The trial court entered final judgment of foreclosure based on an equitable lien and the doctrine of ratification, but stayed enforcement until the parents no longer resided in the property. The court also ordered the parents to pay the property taxes advanced by the lender and taxes going forward if they had the ability to do so.
The plaintiff mortgagee moved for rehearing and the court amended the final judgment to require the parents to report to the court every six months whether the property remained their principal residence. The plaintiff mortgagee appealed and the defendants cross-appealed.

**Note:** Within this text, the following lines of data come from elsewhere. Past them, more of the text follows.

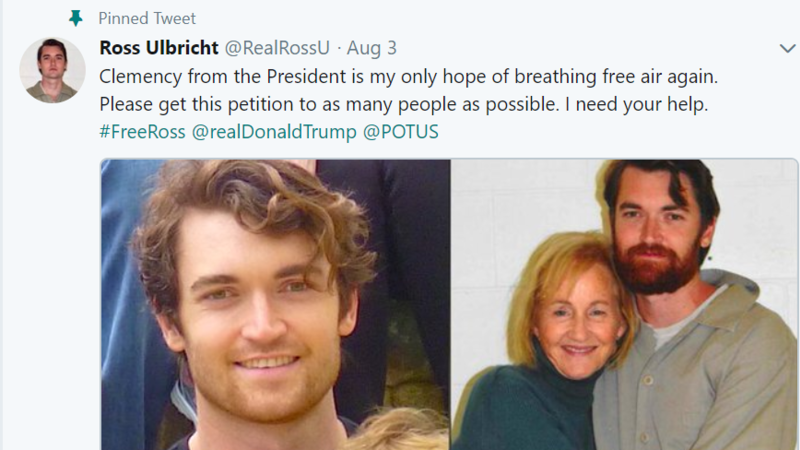Image resolution: width=800 pixels, height=450 pixels.
Task: Open Ross Ulbricht's profile avatar
Action: [52, 70]
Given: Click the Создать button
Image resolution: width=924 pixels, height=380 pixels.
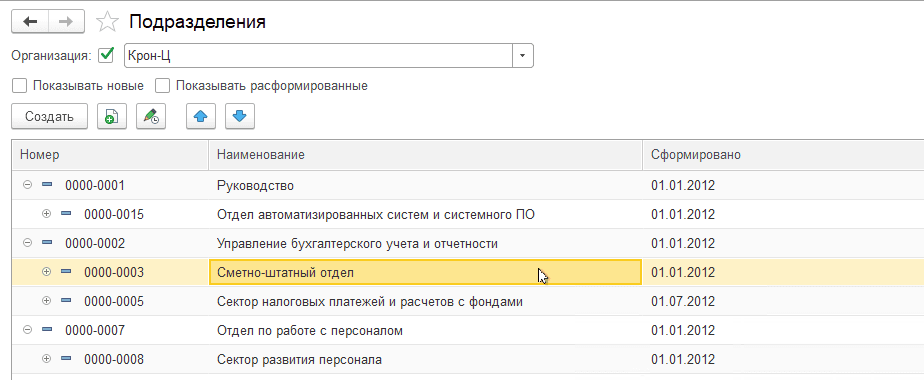Looking at the screenshot, I should (x=50, y=116).
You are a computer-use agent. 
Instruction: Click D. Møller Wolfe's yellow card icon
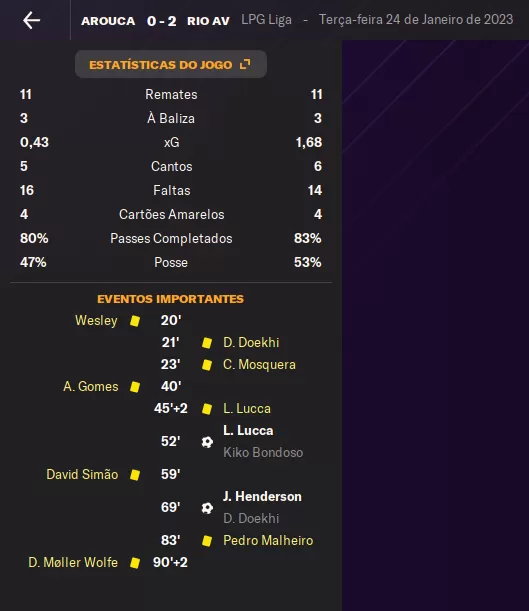pos(135,563)
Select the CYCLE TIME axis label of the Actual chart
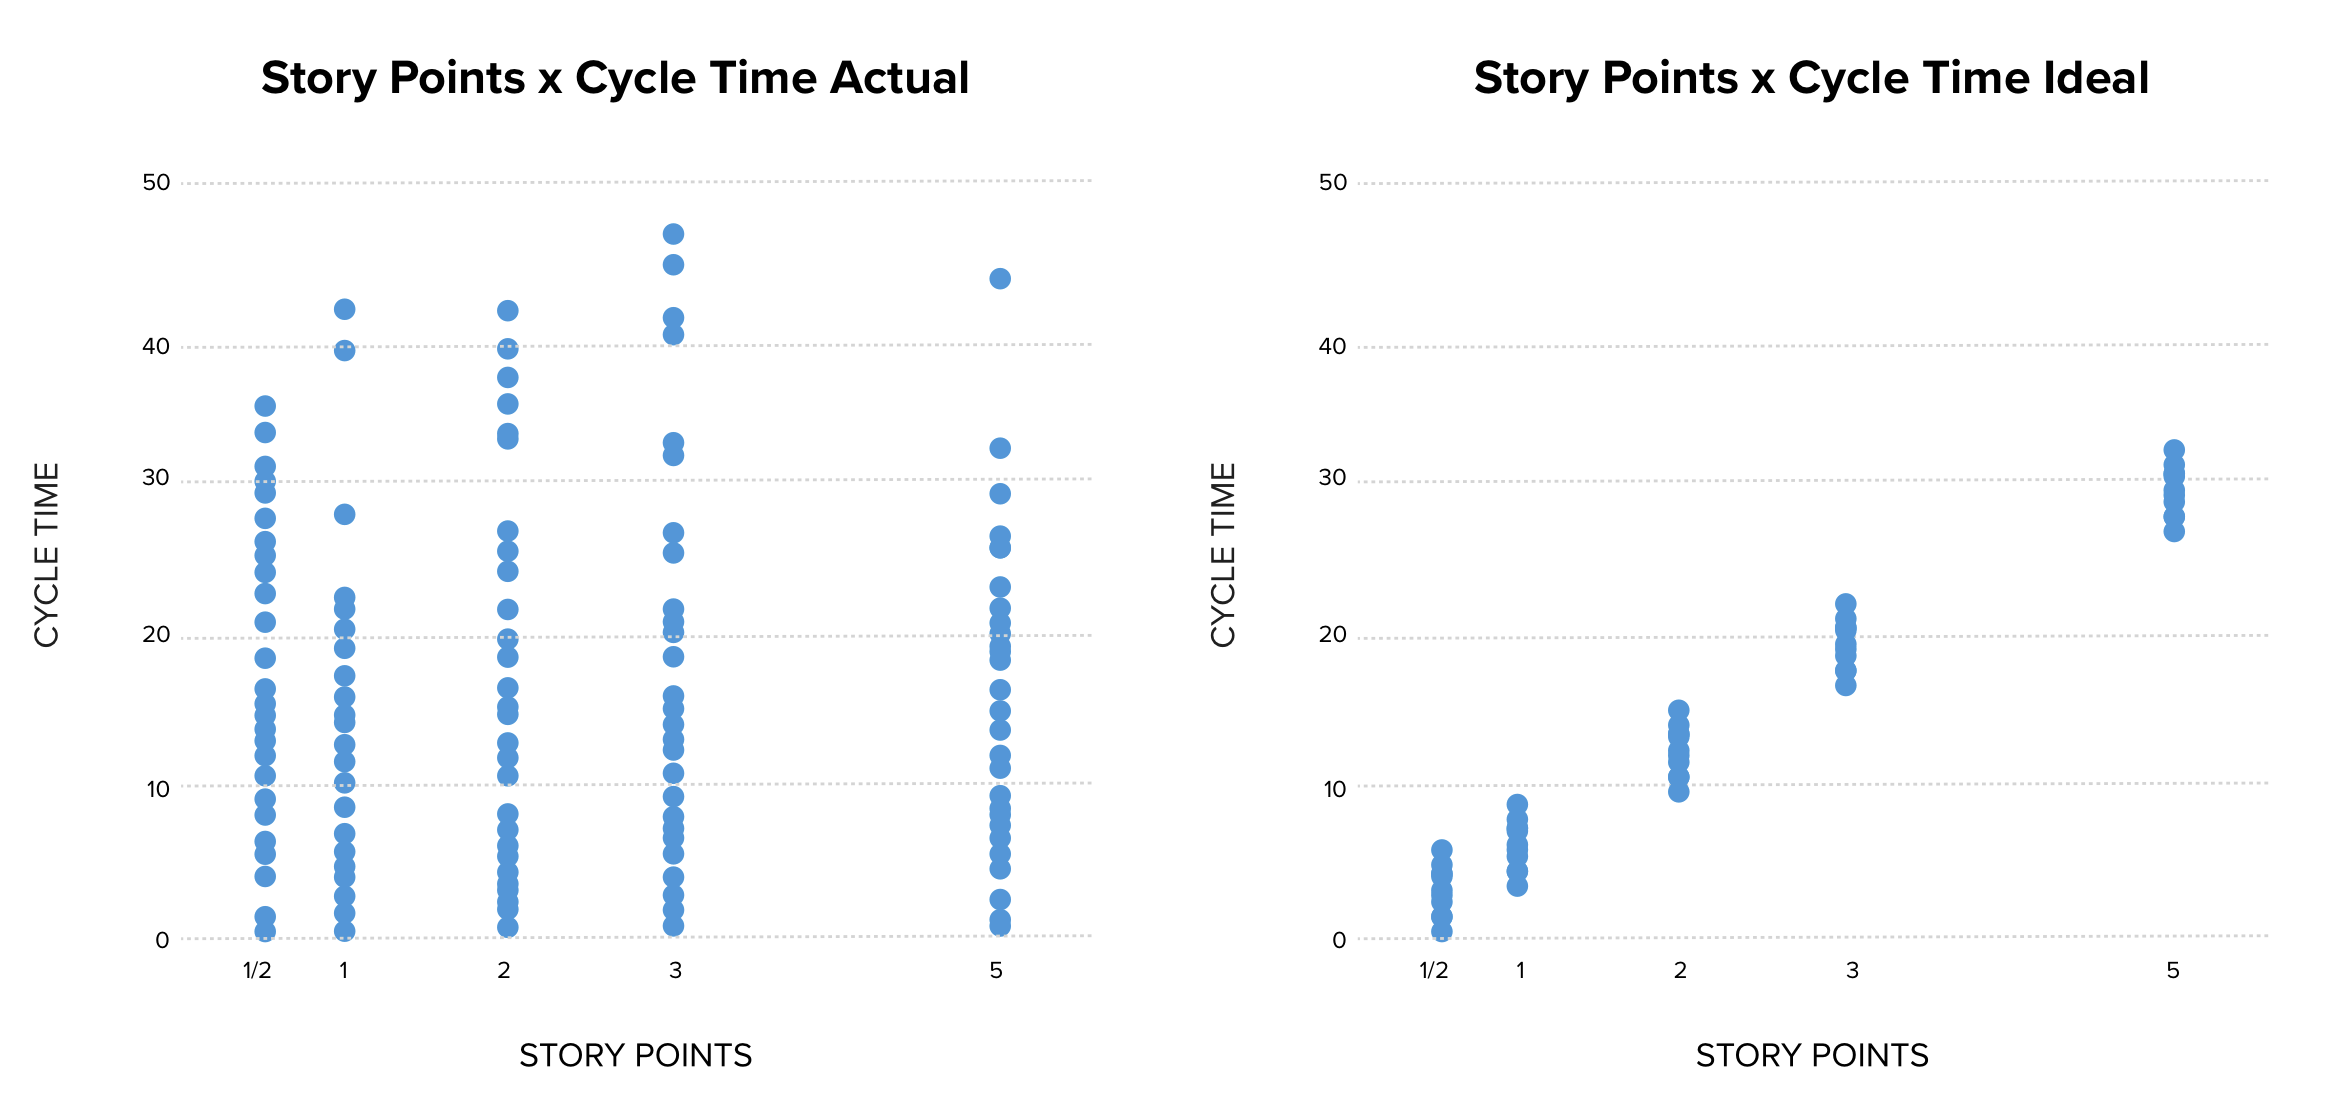This screenshot has width=2340, height=1104. (x=47, y=555)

The Third District Court of Appeal began its analysis by reasoning that because the parents never signed the mortgage, the plaintiff mortgagee’s ability to foreclose “turns on the applicability of the principle of ratification. Ratification of a mortgage by a non-signatory property owner has been upheld in Florida in two distinct types of cases: (a) when the nonsignatory owner has received the benefit of the mortgage loan proceeds; or (b) when the non-signatory owner has authorized an attorney-in-fact to execute the mortgage on behalf of the owner.”
Citing its own precedent, the Court defined ratification as “conduct that indicates an intention, with full knowledge of the facts, to affirm a contract which the person did not enter into or which is otherwise void or voidable.” It then found that the parents “neither received loan proceeds, nor otherwise benefitted from the application of those proceeds, nor made any monthly payment, nor acquired full knowledge of the material details of the mortgage loan.”
Turning to the second type of case in which ratification of a mortgage by a non-signatory property owner has been upheld, the Third District Court of Appeal reasoned that the lender could have, but did not, protect itself by insisting on the execution of a power of attorney pursuant to section 695.01(1), Florida Statutes, which “provides protection to creditors and purchasers who accept a conveyance or lien signed by an attorney-in-fact on behalf of a property owner (and then recorded), so long as the power of attorney itself is also recorded before the accrual of rights by ‘creditors or subsequent purchaser for a valuable consideration and without notice.’ ”
The Court also rejected the argument that the other owners ratified the loan after it closed because “the ratification of the act of an agent previously unauthorized must, in order to bind the principal, be with full knowledge of all the material facts,” and there was no evidence that the former daughter-in-law or anyone else informed the parents or her former husband of the material facts of the loan and mortgage.
The Third District Court of Appeal affirmed the trial court’s judgment to the extent that it found that (a) the former daughter-in-law signed the note, received the loan proceeds and is liable under the note; (b) the mortgage was not a lien on the parents’ homestead property; and (c) the plaintiff mortgagee only had a lien for any property taxes paid while the case was pending, enforceable when the parents no longer resided on the property.
The final judgment was reversed as to the imposition of an equitable lien for the loan’s principal and interest, with instructions that on remand, the trial court should clarify that the parents and their adult son are not personally liable on the note.